▶ _AIM OF THE EXERCISE_
Say how many lines in the listing contain the string "agent", giving the number alone.

─── EXTRACTED DATA ───

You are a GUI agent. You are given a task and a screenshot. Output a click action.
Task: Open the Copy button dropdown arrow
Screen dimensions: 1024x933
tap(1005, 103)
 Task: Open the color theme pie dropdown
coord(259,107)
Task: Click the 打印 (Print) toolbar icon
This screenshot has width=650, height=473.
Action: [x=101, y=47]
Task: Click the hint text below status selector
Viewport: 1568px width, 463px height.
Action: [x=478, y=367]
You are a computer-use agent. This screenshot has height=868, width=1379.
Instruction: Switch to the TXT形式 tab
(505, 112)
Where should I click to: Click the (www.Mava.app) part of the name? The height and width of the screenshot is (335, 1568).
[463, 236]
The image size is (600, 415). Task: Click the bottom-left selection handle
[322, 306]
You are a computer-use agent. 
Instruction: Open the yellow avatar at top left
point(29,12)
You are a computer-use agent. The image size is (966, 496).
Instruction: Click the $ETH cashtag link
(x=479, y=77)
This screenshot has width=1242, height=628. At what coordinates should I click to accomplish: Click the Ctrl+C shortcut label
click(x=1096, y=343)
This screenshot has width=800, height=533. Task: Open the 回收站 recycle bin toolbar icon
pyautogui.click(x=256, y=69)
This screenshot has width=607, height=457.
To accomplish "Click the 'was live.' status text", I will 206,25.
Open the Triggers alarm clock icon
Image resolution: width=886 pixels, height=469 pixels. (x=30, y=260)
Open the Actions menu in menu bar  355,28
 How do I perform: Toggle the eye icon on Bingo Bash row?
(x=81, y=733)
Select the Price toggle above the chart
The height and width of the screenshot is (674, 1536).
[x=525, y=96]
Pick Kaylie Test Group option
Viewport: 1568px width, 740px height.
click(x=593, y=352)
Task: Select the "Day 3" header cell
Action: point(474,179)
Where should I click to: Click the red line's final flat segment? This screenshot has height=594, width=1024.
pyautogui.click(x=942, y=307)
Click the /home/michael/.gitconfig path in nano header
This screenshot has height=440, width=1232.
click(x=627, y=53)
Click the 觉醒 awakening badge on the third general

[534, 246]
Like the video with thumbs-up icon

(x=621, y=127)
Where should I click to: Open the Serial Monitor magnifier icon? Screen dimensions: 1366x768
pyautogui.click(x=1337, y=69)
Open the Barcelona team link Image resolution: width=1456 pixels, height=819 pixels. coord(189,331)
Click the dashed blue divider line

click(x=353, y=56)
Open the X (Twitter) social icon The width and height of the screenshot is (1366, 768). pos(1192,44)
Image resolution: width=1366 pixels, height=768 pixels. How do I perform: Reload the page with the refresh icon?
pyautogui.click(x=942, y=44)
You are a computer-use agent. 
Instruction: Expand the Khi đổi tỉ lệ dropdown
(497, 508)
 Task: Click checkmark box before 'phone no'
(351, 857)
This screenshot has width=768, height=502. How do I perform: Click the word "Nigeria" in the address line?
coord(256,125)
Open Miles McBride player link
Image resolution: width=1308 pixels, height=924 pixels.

───

▶ _YOUR RESPONSE_
5